El investigador del Cinvestav – Mérida se enfoca en estudiar las interacciones entre los vectores que trasmiten el parásito (como la chinche besucona), los mamíferos silvestres o domésticos que actúan como reservorios del parásito y las prácticas socioculturales de algunas comunidades de la Península de Yucatán.

Riesgo y vulnerabilidad

El objetivo del estudio es conocer la magnitud del riesgo en la que están las comunidades indígenas mayas y sus factores más importantes, con el fin de diseñar estrategias de control eficaces para eliminar algunos de los componentes, tal el caso de exposición y vulnerabilidad, que influyen en la epidemiología del Chagas.

Durante el estudio, se encontró que los campesinos de las áreas rurales de Yucatán están expuestos a la picadura de los insectos infectados con Trypanosoma cruzi, al cazar, recolectar leña o cuidar sus parcelas durante la noche.

Comentó que “es información útil en el desarrollo de medidas de prevención, mismas que pueden aplicarse a otras poblaciones rurales del país”.

Señaló que el insecto puede alimentarse de la sangre de mamíferos silvestres o domésticos, también se alimenta del humano y mientras lo hace, defeca en la piel.

En sus heces se aloja el parásito, acotó al expresar que la picadura genera una reacción alérgica y al rascarse, en la piel del afectado, se producen laceraciones, de esta manera el patógeno puede entrar al organismo.

Aunque los habitantes de las comunidades mayas conocen a los vectores y su conducta, desconocen el riesgo provocado por el contacto con los insectos, ya que no tienen información de la presencia del parásito.
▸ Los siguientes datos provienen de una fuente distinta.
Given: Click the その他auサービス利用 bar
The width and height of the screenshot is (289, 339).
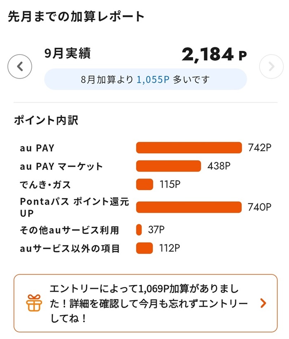Looking at the screenshot, I should pos(139,229).
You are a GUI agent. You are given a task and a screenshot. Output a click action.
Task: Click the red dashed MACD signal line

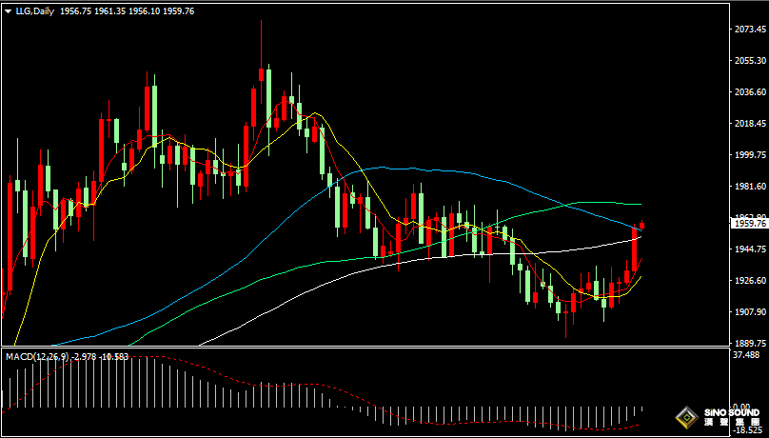pos(286,386)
Por ende, ignoran las consecuencias de la infección, por lo tanto, es necesario educar a las poblaciones acerca del peligro que conllevan las picaduras de las chinches, en especial porque la enfermedad de Chagas es crónica y sus síntomas más graves, como es el daño en el aparato digestivo, insuficiencia cardiaca que puede desembocar en la muerte, se manifiestan después de 20 o 30 años a partir del contagio.

Acerca de su metodología, el investigador integra diferentes aproximaciones para la generación de datos, con la realización de experimentos conductuales de los insectos, así como estudios de las poblaciones de reservorios silvestres, de la dinámica de infección natural en vectores y mamíferos, y estudios cualitativos con los pobladores a partir de entrevistas o cuestionarios.

Esto último para conocer si sus actividades están relacionadas con el uso de la selva o de los sitios agrícolas, de modo que es posible establecer el grado de exposición a las picaduras de la llamada chinche besucona o “pic”, como se le conoce en Yucatán.